▶ Brief:
Could you put the records from the line containing "Given: Click the search magnifier icon" through the line containing "At what coordinates", both included, into a Markdown table with a Row column for the row number and a Line column for the line, skipping blank lines and leaving the pictures out?

▶ Data records:
-- begin --

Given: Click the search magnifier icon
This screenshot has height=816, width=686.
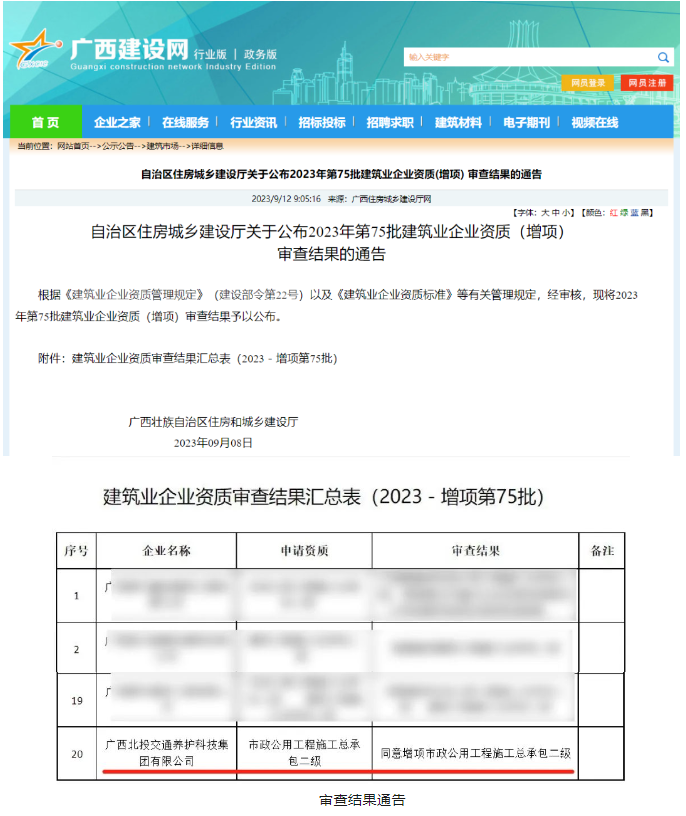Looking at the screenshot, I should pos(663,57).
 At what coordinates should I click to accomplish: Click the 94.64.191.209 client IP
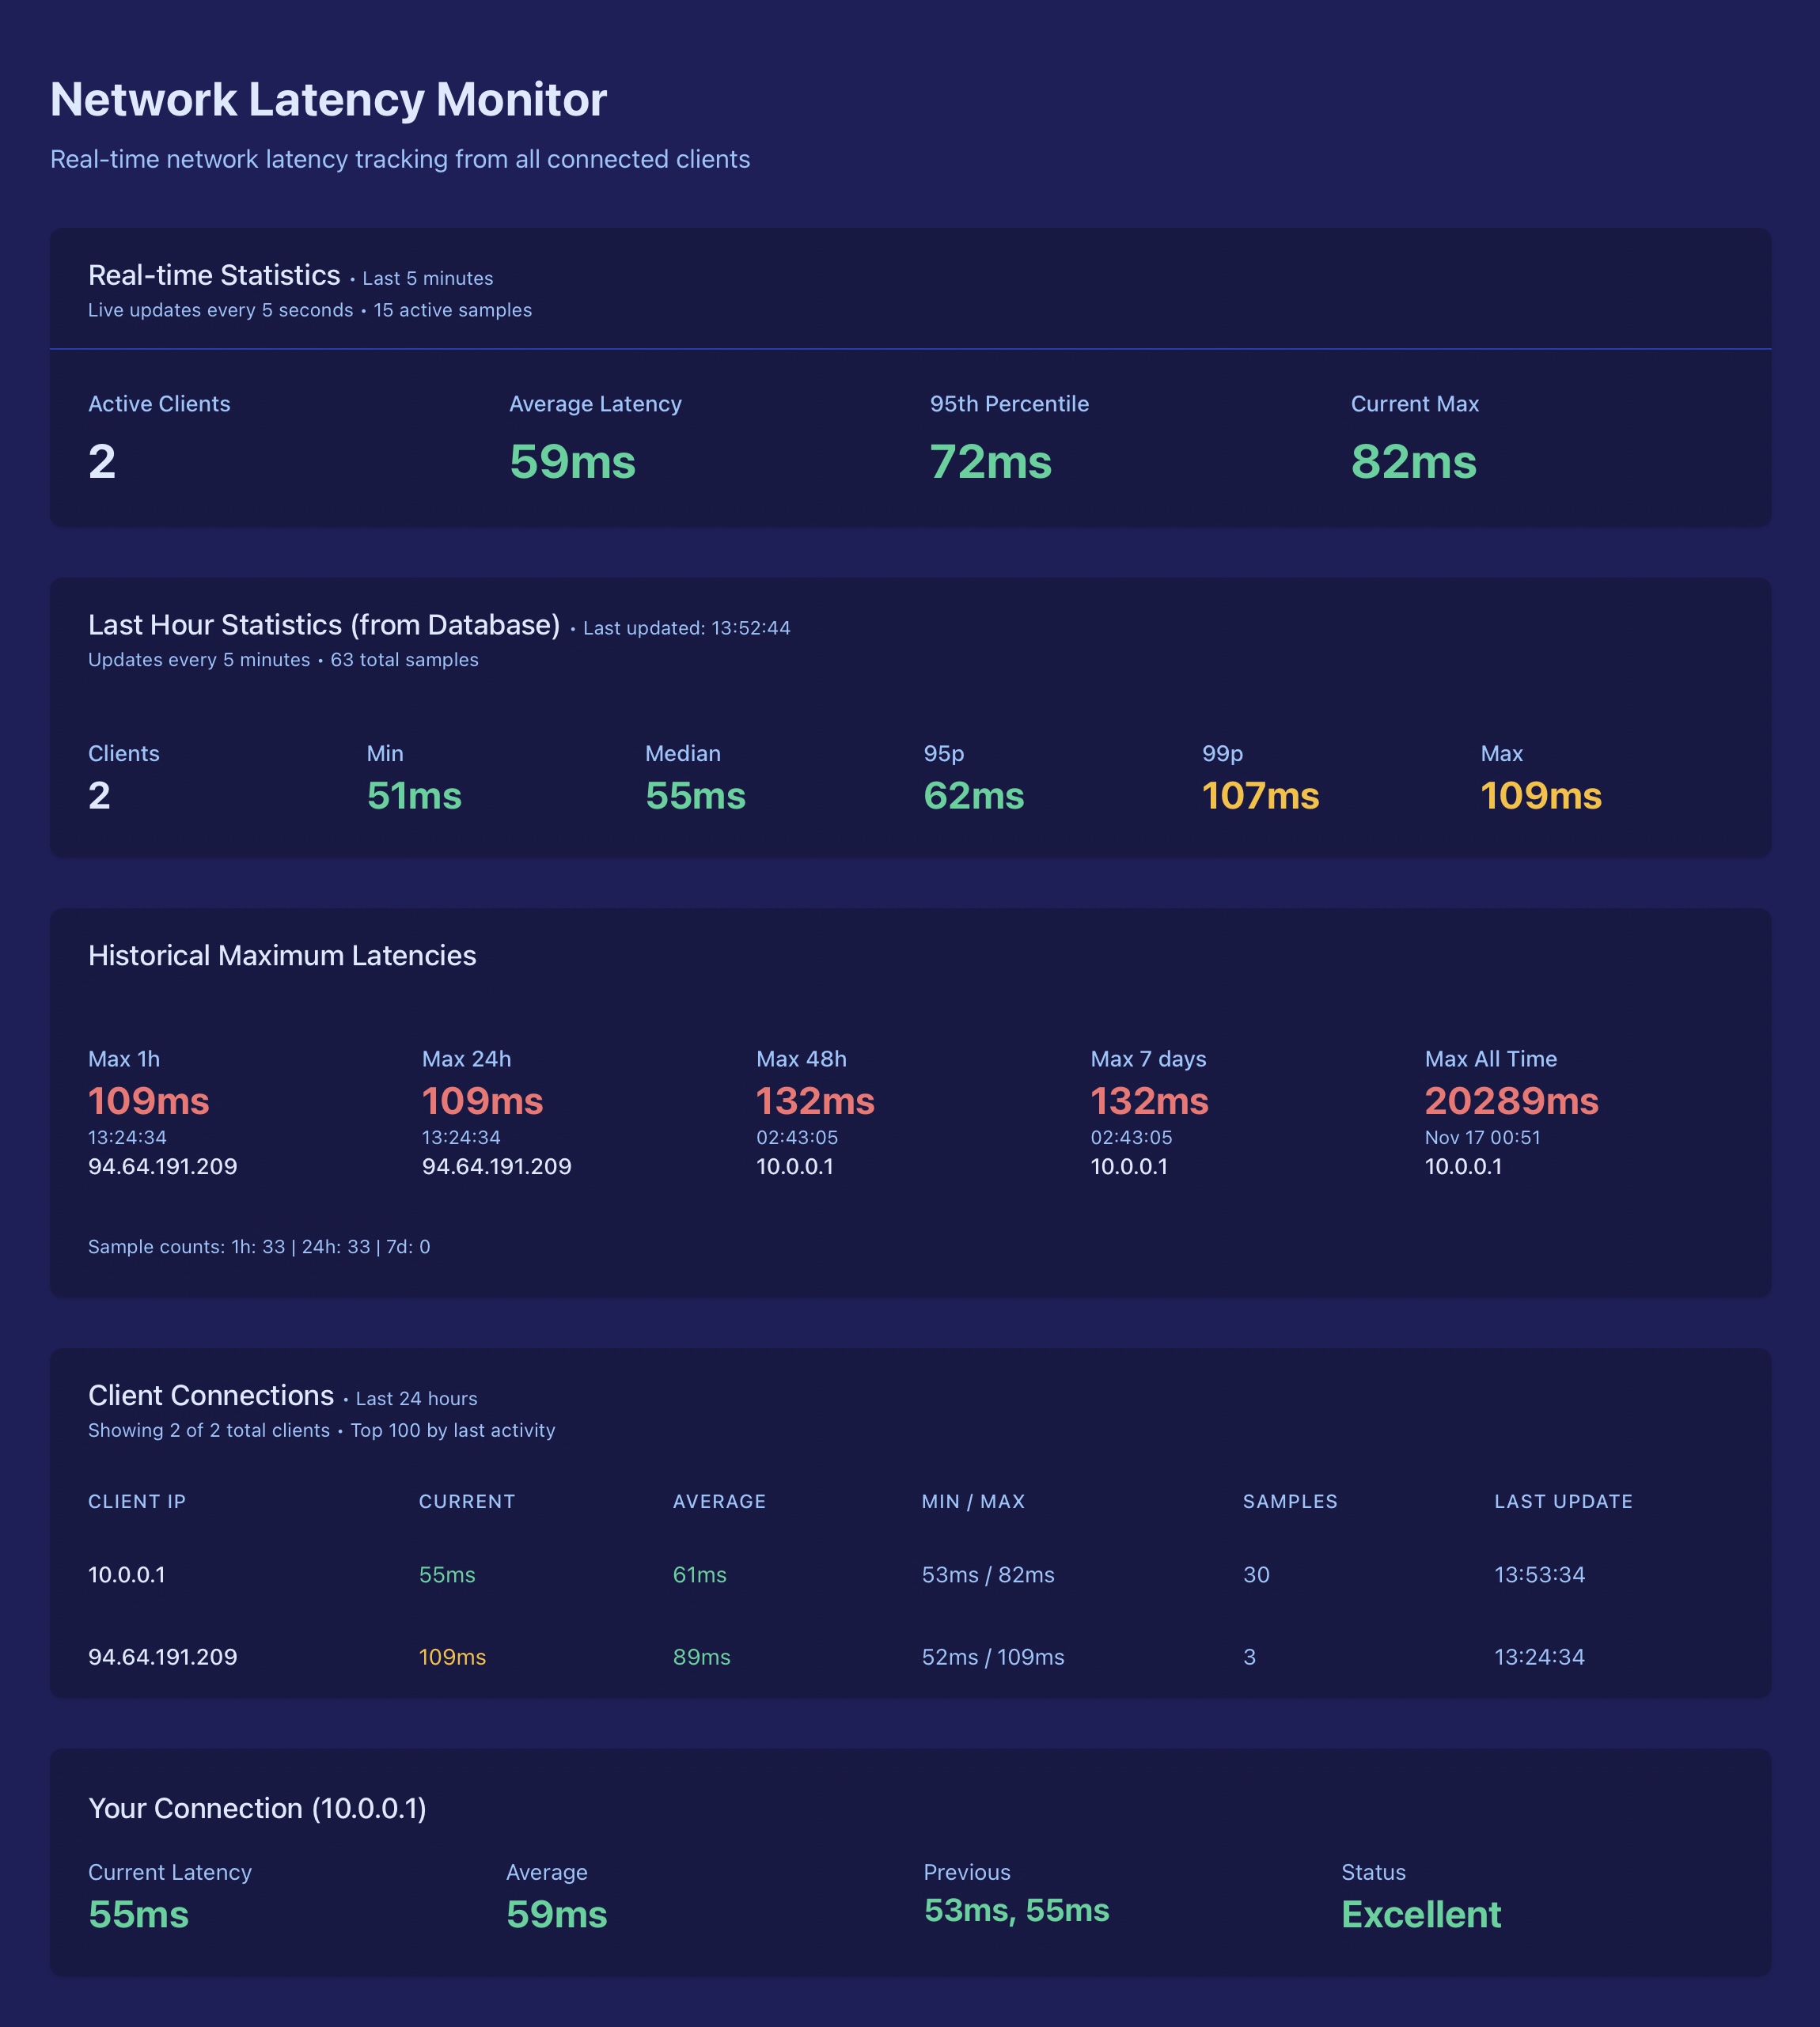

-- end --
-- begin --

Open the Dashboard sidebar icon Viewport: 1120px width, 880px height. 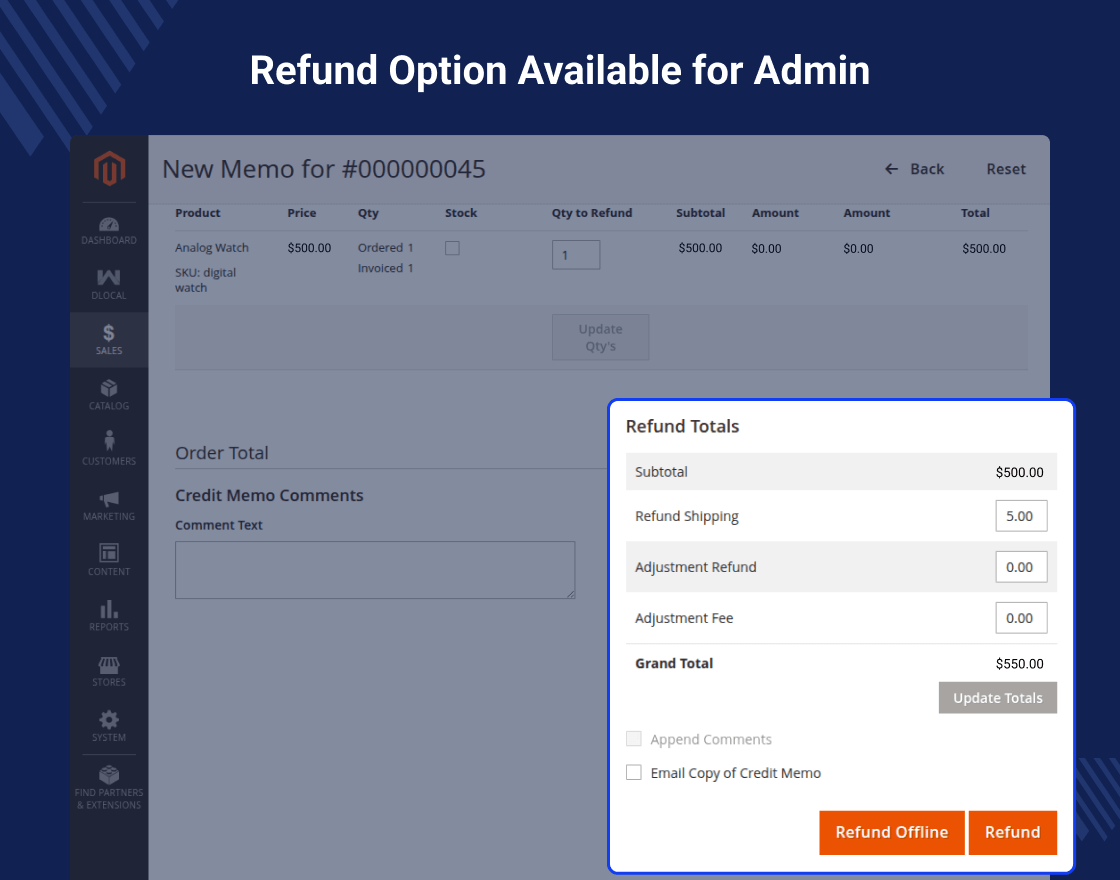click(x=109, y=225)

-- end --

▶ Result of this task:
| Row | Line |
|---|---|
| 1 | Given: Click the search magnifier icon |
| 2 | This screenshot has height=816, width=686. |
| 3 | Looking at the screenshot, I should pos(663,57). |
| 4 |  At what coordinates should I click to accomplish: Click the 94.64.191.209 client IP |